Among the entries below, how many lines hold "agent"? Reply with the number only.

Records for this task below:

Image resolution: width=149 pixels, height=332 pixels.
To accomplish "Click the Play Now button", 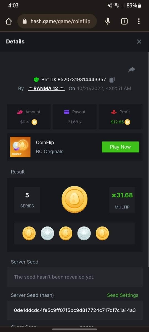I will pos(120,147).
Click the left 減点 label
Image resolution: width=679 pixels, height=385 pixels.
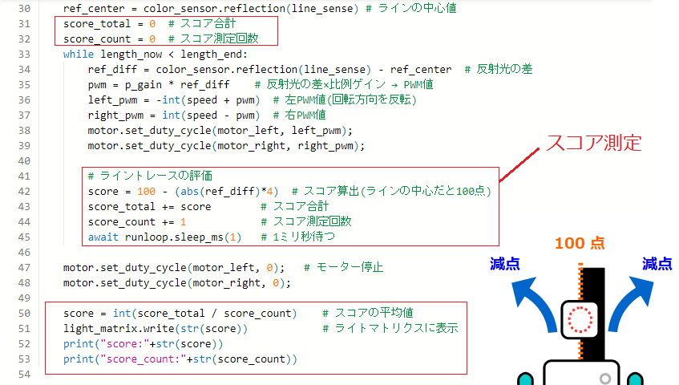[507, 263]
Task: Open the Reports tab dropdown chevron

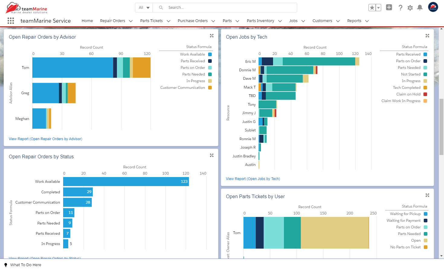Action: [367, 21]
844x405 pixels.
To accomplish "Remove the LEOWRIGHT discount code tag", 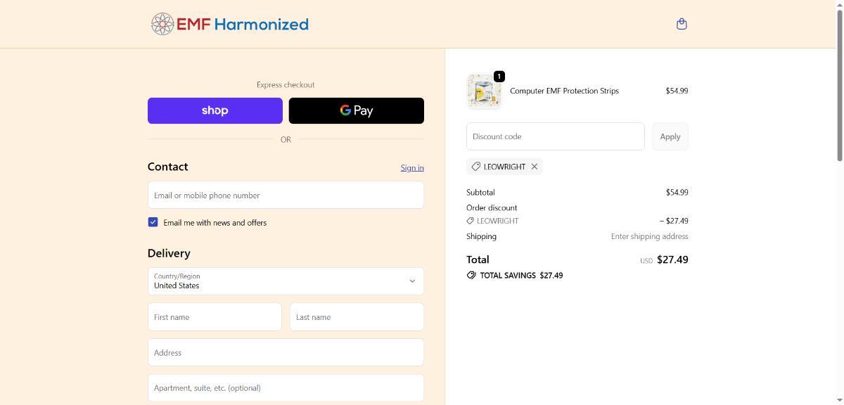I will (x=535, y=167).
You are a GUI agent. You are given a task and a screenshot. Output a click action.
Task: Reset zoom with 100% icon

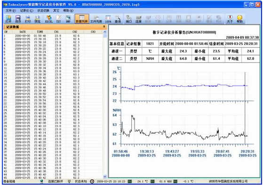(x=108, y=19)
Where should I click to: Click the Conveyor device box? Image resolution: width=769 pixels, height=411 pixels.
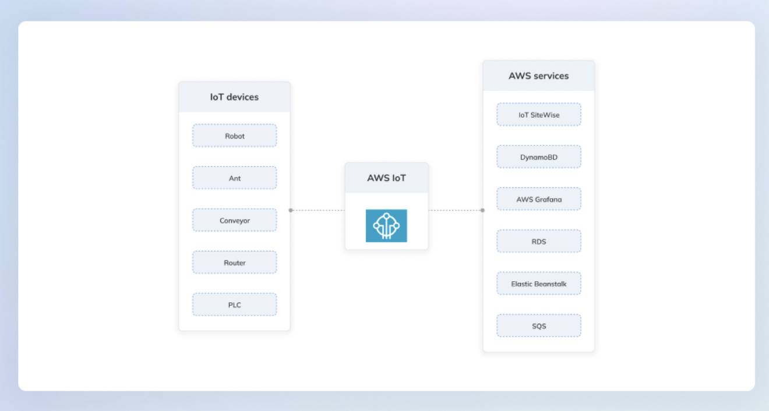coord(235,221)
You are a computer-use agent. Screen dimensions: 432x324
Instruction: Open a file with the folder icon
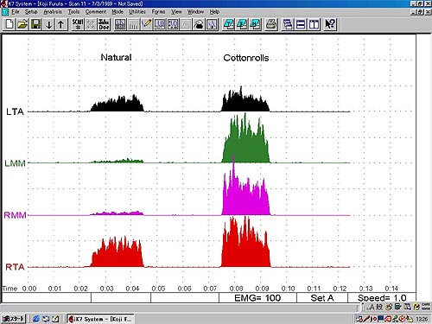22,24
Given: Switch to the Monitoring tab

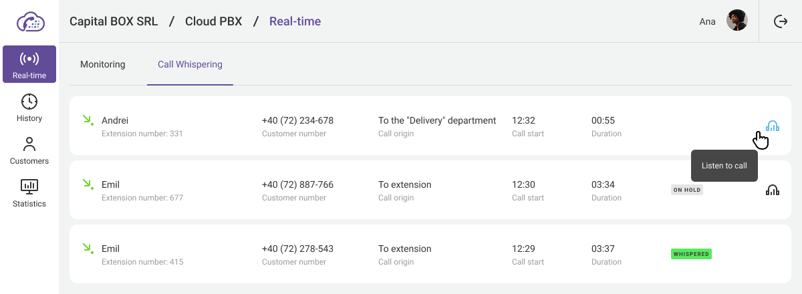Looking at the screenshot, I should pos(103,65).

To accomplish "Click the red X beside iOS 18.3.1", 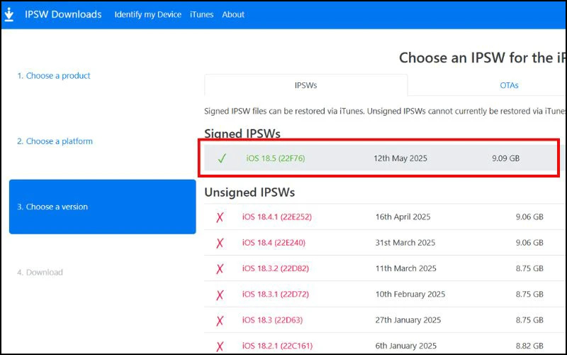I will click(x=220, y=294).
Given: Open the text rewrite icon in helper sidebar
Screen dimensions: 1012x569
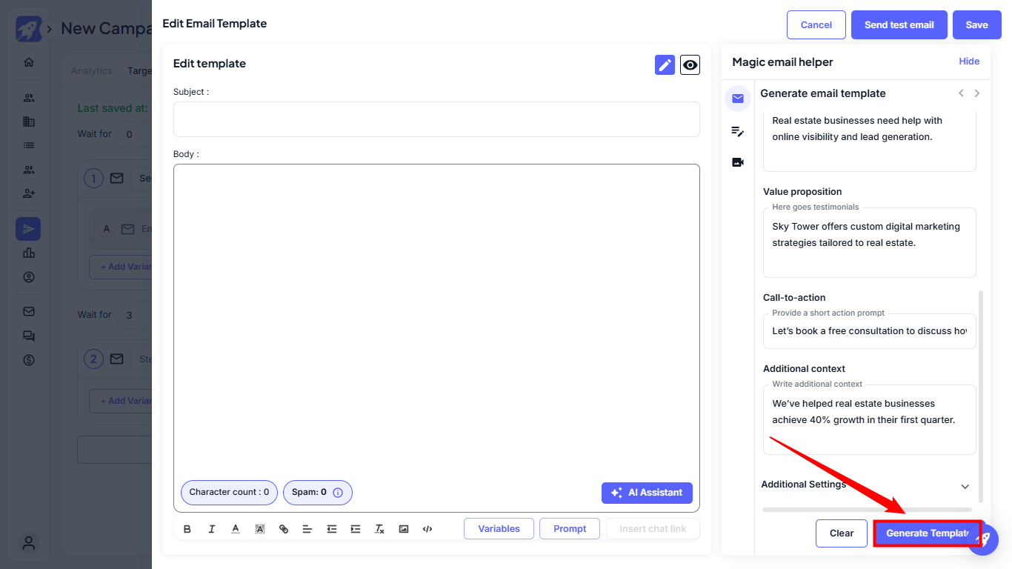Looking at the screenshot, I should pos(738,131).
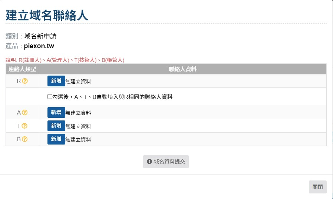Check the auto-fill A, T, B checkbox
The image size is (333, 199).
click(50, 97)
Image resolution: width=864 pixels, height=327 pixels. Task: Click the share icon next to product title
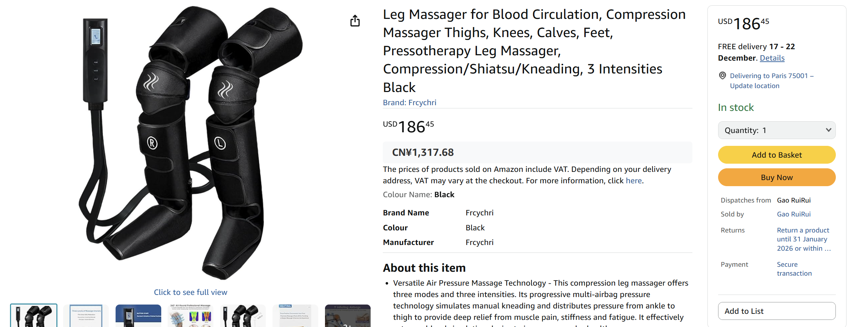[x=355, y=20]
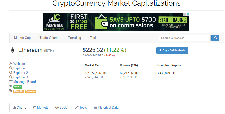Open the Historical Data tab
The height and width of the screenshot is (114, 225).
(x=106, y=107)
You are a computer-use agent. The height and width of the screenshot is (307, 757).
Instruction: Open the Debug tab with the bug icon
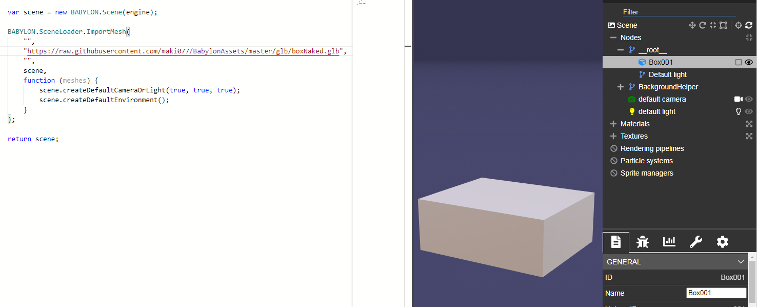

End of Records for this task.

Result for this exercise:
3